Asia Tour 2015 – Day 6 – Jusqu’au dernier moment, tu travailleras


Denier jour au Japon. Et il n’y aura eu aucune place pour les loisirs, ce qui ne me gêne pas, ni pour la flânerie, ce qui, en revanche, oui, me manque. Partir, demain, pour Kyoto, par exemple. Prendre un livre, trouver un temple. Regarder les feuilles tomber. En ce moment, Kyoto doit être sublime. Ou alors partir, dans le Nord, comme me l’a proposé Miho, pour un diner dans un restaurant perdu dans la nature ou le chef cuisine local. Un jour. J’espère.

Levé tôt, écriture. Vous raconter tout ça ne me pèse pas, c’est un plaisir d’écrire. Mais cela demande une discipline sans faille. Si l’on ne note pas, dans la journée, les rendez-vous, les lieux, les gens s’emmêlent, les émotions s’échappent, les analyses aussi sur les choses et sur les mets et, une vague suivant l’autre, il ne reste plus rien sur le sable de la plage de ma mémoire défaillante. «Brumes sur Mémoire», vous vous souvenez ? Écrire est avant pour moi une formidable façon de se souvenir et de transmettre, aujourd’hui demain, après ma mort, qui sait ? J’ai souvent cité, lors de ce voyage, allez savoir pourquoi, le bon docteur Parcé. Je l’ai toujours appelé comme ça, André, depuis l’époque où jeune sommelier, il m’avait invité à passer à Banyuls. Il avait un talent hors pair pour repérer les talents, même en herbe. Il voyageait, avec sa grosse voie rocaileuse, faisant la promotion du Banyuls dans des lieux improbables, où, des années après sa disparation, ses vins figurent encore. On va me souhaiter la même chose, si vous le voulez bien, le départ me rend un peu mélancolique.

Aujourd’hui, on n’ira pas vers les autres, ce sont les autres qui viendront à nous. Je quitte l’hôtel, valise faite et la dépose au restaurant qui nous reçoit ce soir, Dominique Bouchet. J’y revendrai. Vers 10h30, un taxi me conduira à Haneda, où, si tout va bien, mon vol à 0h30 sera à l’heure et marquera la fin  de ce périple d’à peine une semaine qui me donne l’impression d’être parti un mois.
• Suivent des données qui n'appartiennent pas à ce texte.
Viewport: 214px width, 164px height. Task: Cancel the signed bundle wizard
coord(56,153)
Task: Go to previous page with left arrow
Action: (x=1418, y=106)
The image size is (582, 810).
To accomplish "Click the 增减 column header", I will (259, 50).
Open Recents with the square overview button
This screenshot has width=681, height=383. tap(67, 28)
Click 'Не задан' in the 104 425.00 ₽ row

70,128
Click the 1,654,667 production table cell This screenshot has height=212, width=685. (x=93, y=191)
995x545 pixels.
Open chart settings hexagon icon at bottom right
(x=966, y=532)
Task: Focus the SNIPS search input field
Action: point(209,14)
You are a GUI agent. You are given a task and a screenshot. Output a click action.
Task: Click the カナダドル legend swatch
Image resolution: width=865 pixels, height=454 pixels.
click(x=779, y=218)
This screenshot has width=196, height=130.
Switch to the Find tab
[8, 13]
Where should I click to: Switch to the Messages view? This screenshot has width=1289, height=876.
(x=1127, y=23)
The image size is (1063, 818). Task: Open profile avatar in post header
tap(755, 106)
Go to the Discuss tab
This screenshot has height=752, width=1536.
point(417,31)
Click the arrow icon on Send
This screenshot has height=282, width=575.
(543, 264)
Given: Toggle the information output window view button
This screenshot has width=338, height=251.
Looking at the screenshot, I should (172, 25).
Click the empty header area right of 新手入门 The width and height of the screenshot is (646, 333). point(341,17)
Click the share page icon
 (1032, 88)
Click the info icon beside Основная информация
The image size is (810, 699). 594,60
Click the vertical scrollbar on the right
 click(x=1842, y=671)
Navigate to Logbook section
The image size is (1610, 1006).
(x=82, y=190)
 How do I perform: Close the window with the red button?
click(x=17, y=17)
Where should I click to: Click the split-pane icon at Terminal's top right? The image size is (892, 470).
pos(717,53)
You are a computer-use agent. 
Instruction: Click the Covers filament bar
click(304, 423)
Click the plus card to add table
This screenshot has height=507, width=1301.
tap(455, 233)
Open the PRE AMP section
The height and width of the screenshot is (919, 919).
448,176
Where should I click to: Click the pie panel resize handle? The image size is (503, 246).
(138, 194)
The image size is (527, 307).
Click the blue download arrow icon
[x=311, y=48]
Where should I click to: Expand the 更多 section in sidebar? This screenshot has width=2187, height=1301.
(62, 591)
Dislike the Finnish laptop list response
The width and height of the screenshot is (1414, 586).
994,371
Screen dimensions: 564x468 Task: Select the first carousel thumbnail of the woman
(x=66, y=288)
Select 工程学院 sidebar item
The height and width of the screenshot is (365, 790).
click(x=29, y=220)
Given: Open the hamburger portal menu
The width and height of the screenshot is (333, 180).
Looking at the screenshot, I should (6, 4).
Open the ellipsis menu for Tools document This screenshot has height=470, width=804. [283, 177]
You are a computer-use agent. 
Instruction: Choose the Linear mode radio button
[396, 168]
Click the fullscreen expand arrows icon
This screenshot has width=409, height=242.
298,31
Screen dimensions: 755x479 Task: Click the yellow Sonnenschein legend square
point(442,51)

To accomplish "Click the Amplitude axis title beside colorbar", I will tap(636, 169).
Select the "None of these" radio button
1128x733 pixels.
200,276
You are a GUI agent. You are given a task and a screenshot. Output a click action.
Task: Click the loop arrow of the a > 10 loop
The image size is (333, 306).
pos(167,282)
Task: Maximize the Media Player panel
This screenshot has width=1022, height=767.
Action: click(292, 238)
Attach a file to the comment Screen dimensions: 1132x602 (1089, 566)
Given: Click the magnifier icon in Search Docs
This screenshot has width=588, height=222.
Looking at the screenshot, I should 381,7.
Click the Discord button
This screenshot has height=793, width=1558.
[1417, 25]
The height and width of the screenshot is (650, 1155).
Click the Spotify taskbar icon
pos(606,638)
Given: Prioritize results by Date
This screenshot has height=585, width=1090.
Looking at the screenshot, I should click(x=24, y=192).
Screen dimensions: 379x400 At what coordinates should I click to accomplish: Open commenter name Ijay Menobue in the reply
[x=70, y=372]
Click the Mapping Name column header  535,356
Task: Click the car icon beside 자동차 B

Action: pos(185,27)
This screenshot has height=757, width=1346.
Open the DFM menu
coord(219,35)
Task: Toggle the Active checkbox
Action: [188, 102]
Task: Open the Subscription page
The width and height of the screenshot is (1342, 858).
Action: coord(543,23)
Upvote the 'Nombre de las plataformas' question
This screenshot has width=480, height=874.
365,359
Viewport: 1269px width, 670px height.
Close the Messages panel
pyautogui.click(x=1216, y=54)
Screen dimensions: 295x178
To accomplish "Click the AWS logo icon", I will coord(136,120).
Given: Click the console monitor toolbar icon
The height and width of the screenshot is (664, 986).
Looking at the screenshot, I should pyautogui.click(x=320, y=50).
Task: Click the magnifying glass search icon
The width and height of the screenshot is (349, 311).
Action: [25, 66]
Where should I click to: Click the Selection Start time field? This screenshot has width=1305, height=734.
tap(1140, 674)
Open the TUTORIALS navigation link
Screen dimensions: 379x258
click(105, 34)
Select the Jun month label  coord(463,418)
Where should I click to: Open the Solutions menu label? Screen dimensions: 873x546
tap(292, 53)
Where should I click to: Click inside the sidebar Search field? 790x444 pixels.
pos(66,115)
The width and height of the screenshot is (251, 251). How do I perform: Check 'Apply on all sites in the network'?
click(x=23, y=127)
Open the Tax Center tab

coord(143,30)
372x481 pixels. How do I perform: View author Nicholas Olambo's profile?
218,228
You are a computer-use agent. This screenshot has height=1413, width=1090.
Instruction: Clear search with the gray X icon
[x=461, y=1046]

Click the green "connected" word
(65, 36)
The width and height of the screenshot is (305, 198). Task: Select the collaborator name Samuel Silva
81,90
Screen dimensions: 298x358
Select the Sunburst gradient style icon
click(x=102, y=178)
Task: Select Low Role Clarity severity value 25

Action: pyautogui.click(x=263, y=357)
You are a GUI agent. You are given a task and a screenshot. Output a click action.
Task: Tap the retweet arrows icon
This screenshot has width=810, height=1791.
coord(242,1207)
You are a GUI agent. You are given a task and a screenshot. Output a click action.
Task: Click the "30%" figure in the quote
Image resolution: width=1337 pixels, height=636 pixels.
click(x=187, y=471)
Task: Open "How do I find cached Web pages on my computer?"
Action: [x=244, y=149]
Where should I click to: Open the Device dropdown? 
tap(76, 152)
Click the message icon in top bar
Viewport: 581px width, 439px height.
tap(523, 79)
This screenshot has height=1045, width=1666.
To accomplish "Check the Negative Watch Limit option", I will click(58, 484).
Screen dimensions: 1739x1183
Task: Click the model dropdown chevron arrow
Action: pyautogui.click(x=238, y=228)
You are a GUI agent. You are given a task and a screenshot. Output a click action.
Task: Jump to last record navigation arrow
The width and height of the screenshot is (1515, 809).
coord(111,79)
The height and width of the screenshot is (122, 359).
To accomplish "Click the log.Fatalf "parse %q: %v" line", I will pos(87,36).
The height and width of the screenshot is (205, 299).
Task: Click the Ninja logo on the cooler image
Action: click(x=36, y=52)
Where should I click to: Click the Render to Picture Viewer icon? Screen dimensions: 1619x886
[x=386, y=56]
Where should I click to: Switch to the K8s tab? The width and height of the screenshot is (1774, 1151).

On arrive chez Toriya, restaurant de brochettes/bar à vin, qui nous reçoit genitment et où, il y a deux ans, un autre voyage avait commencé. La boucle se boucle.

C’est… difficile. Mise en place de la salle, ouverture, vérification des nez. Entre 13 et 17h, les clients passent déguster, l’un après l’autre, les vins du Domaine et quelques autres. Je suis franchement épuisé, décalé, vidé et, il faut le dire, j’ai du mal, à certains moment, à donner l’impulsion, à allumer mon œil, à faire passer ma passion, pourtant toujours intacte. Beaucoup de clients sont des Japonais «pur jus», ne parlent pas un mot d’Anglais, ont une connaissance du vin limité, il faut bien le reconnaître, même si l’envie est là. Je regarde l’équpie du restaurant faire les brochettes, avec une attention et un sens du détail halllucinant.

Brochette

L’endroit est central mais n’est pas très sexy dans la journée. On ne peut pas toujours être dans des palaces, hein, quand même. Et puis ce n’est pas la foule, avouons le, je ne suis pas le seul à faire déguster ce jour là à Tokyo, vous l’imaginez bien, mais il y a beaucoup de bienveilance, tant lors de nouvelles rencontres que de clients que j’ai plaisir à revoir. Avec certains, c’est clairement du non-verbal total, c’est touchant et ça fait du bien de recevoir autant d’admiration et de sollicitude. Je signe quelques bouteilles. Fais quelques photos, bien sûr. Mais bon, je ne peux pas toujours mettre des selfis sur ce blog, hein.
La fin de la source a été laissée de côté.